▶ _Requirement_
Begin at the line below that holds "For every named target in this 768×1024" and end at the line that holds "[Wordpress] (233, 1572)", transcribing each line exactly and skipping any picture.

▶ _Available data_
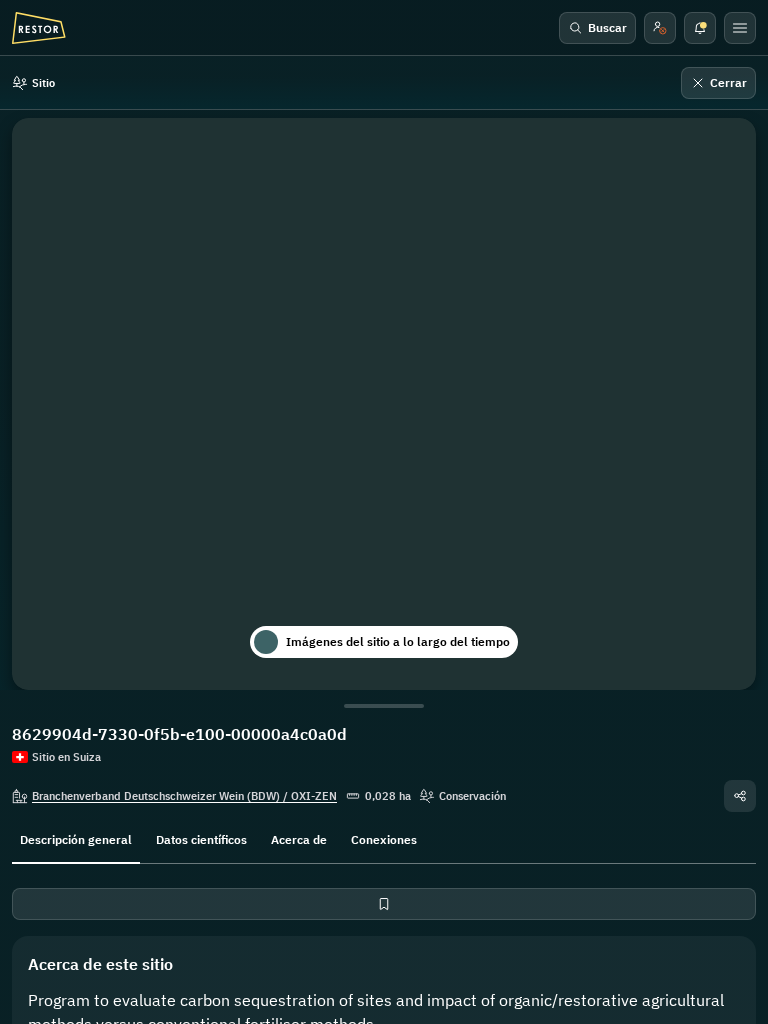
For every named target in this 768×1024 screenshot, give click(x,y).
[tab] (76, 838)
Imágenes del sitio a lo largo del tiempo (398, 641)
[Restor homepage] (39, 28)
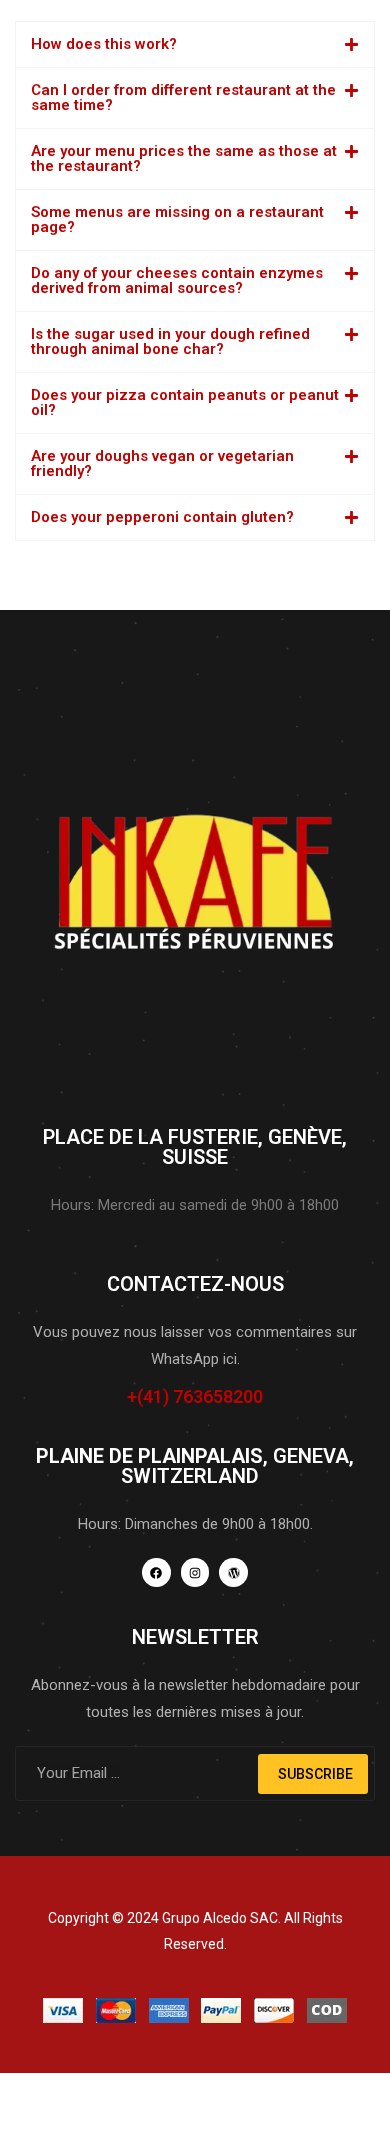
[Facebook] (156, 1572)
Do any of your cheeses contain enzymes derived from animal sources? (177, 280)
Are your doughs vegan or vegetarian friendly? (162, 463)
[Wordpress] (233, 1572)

==

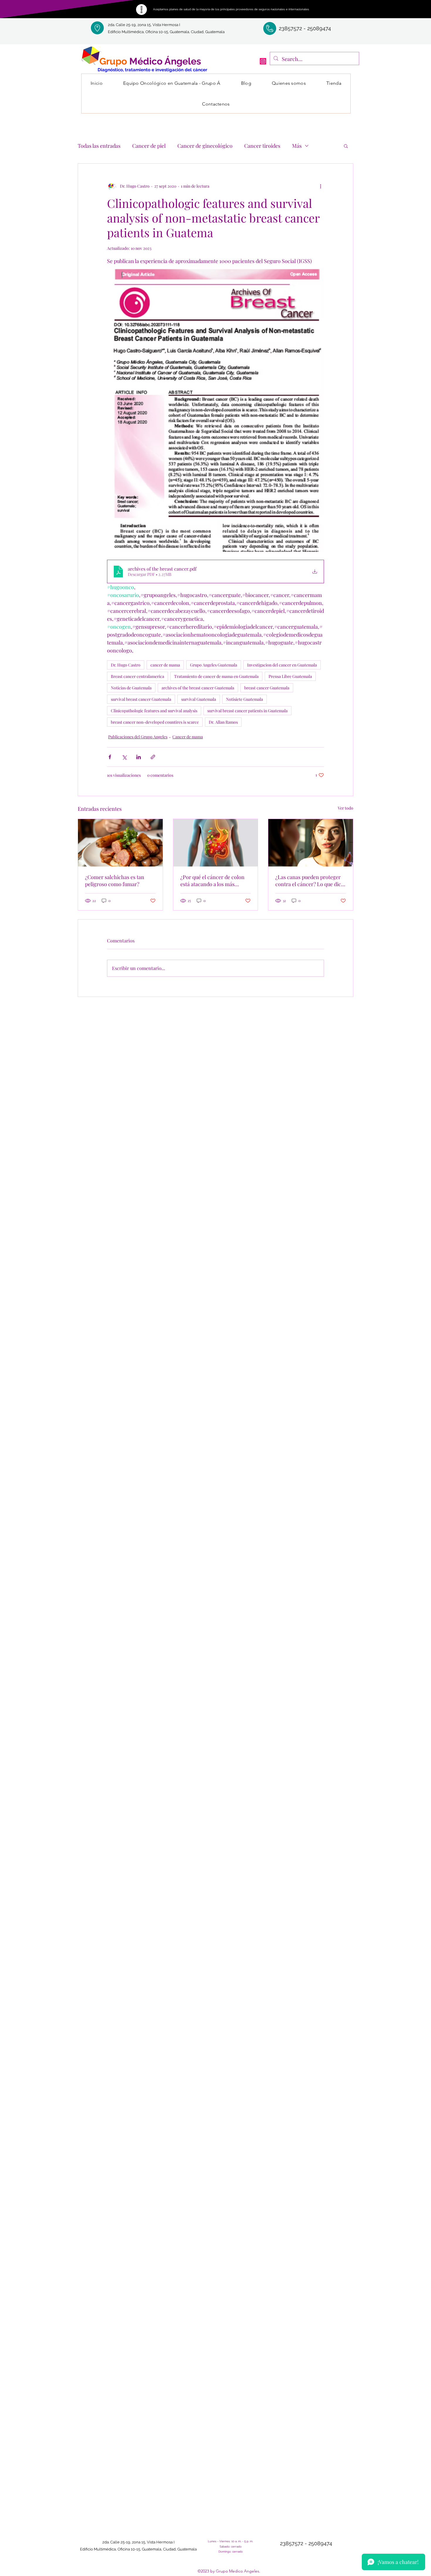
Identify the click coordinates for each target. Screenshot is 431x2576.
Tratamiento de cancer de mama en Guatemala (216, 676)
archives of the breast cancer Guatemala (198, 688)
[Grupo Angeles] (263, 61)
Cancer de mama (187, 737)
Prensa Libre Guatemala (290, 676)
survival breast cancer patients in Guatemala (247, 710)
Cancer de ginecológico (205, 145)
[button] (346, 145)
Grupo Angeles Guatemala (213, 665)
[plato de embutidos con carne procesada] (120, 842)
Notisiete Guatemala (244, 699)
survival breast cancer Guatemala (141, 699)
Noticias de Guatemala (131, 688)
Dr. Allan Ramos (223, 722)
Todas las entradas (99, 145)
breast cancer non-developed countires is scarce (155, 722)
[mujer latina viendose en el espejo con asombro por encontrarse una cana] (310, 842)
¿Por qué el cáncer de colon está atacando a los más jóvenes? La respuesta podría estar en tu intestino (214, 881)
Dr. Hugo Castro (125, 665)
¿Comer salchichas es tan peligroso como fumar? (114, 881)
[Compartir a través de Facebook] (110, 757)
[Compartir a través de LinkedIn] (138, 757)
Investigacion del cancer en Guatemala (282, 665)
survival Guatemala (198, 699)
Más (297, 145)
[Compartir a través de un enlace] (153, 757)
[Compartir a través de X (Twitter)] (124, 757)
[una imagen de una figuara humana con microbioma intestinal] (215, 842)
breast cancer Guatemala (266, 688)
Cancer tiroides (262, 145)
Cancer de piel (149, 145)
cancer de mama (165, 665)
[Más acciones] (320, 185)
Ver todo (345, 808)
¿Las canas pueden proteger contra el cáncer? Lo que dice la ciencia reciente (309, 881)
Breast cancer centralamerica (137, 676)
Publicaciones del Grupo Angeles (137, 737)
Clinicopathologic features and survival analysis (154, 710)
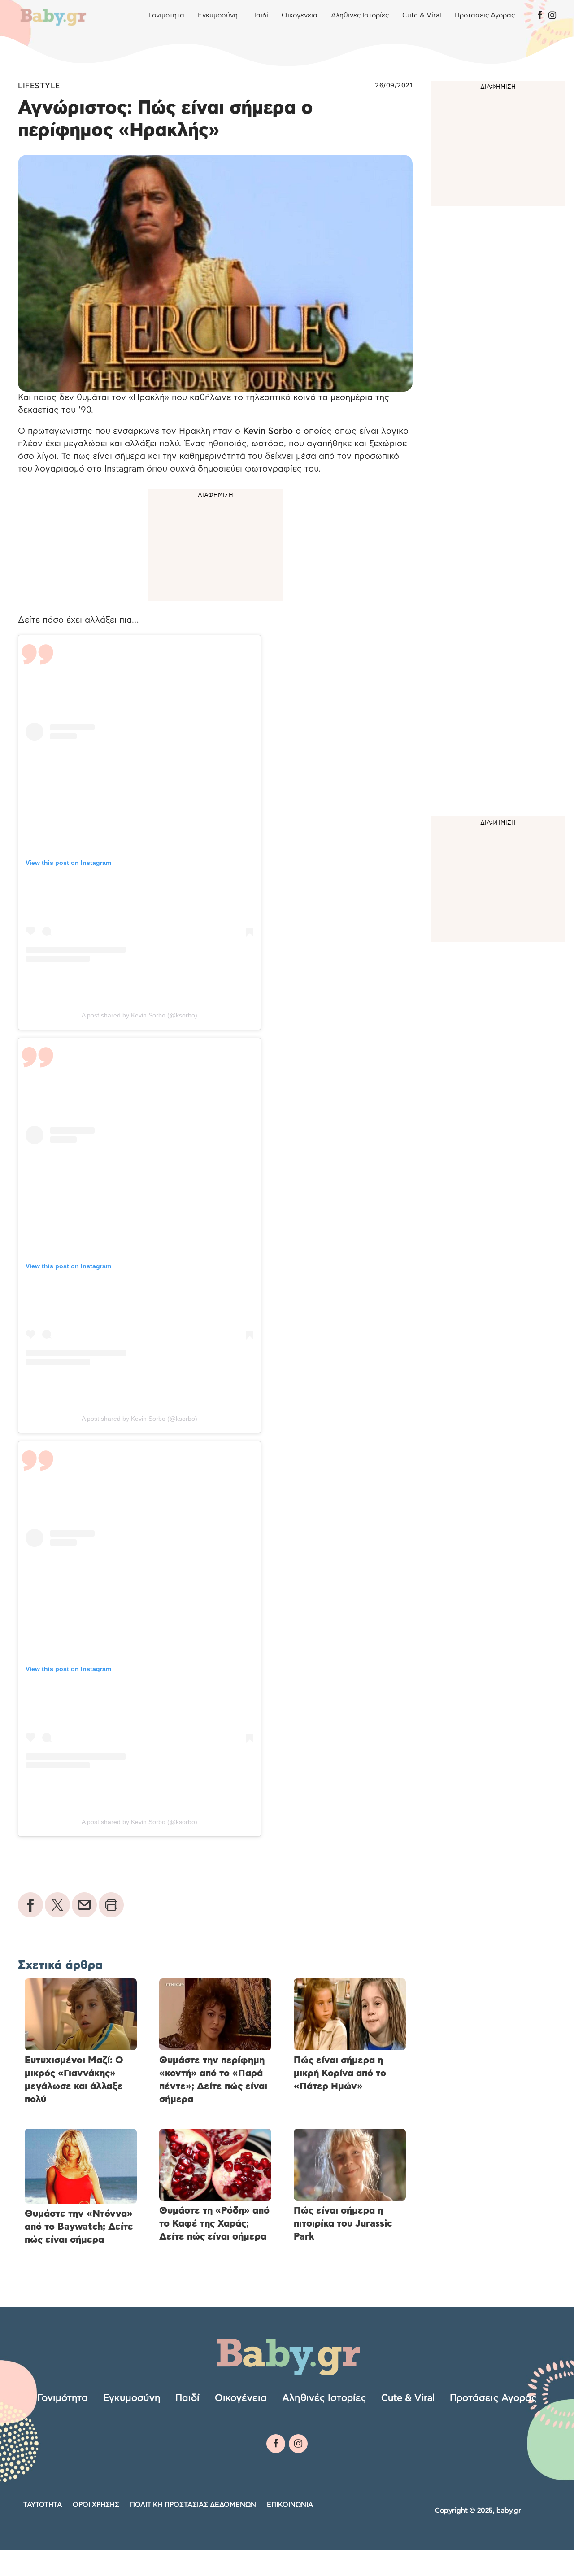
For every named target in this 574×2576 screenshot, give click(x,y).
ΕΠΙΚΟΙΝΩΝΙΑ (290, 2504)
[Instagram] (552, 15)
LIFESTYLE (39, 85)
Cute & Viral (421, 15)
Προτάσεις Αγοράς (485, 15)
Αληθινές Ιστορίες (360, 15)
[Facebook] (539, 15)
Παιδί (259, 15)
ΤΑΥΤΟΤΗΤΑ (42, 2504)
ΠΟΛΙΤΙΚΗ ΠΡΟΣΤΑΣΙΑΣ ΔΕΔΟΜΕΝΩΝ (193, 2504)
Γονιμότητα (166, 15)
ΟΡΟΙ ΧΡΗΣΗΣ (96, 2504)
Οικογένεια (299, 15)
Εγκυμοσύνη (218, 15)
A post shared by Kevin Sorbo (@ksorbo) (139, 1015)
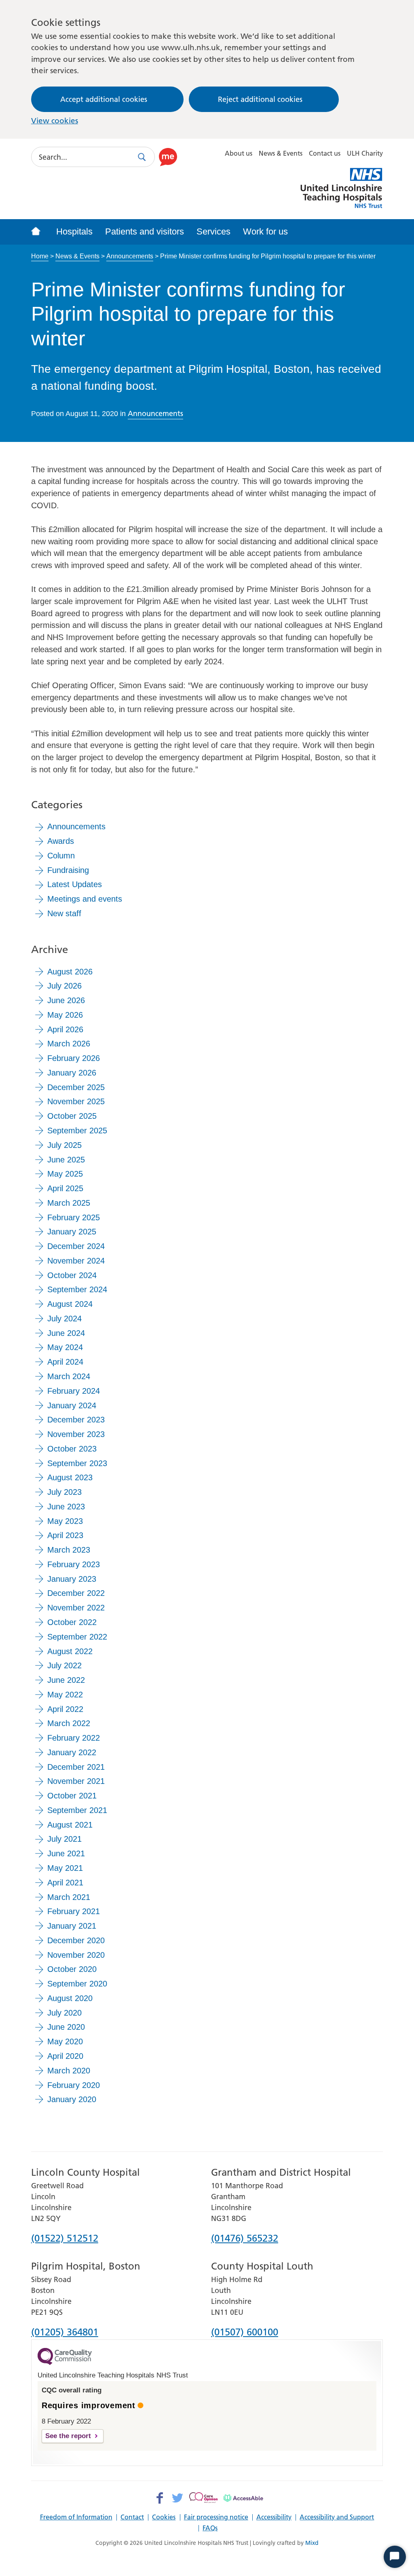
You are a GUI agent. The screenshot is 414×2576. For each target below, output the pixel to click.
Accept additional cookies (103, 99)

▶ _Response to the exercise_
For every named target in this 768×1024 screenshot, give click(x,y).
[tab] (76, 838)
Imágenes del sitio a lo largo del tiempo (398, 641)
[Restor homepage] (39, 28)
[Facebook] (156, 1572)
Do any of your cheeses contain enzymes derived from animal sources? (177, 280)
Are your doughs vegan or vegetarian friendly? (162, 463)
[Wordpress] (233, 1572)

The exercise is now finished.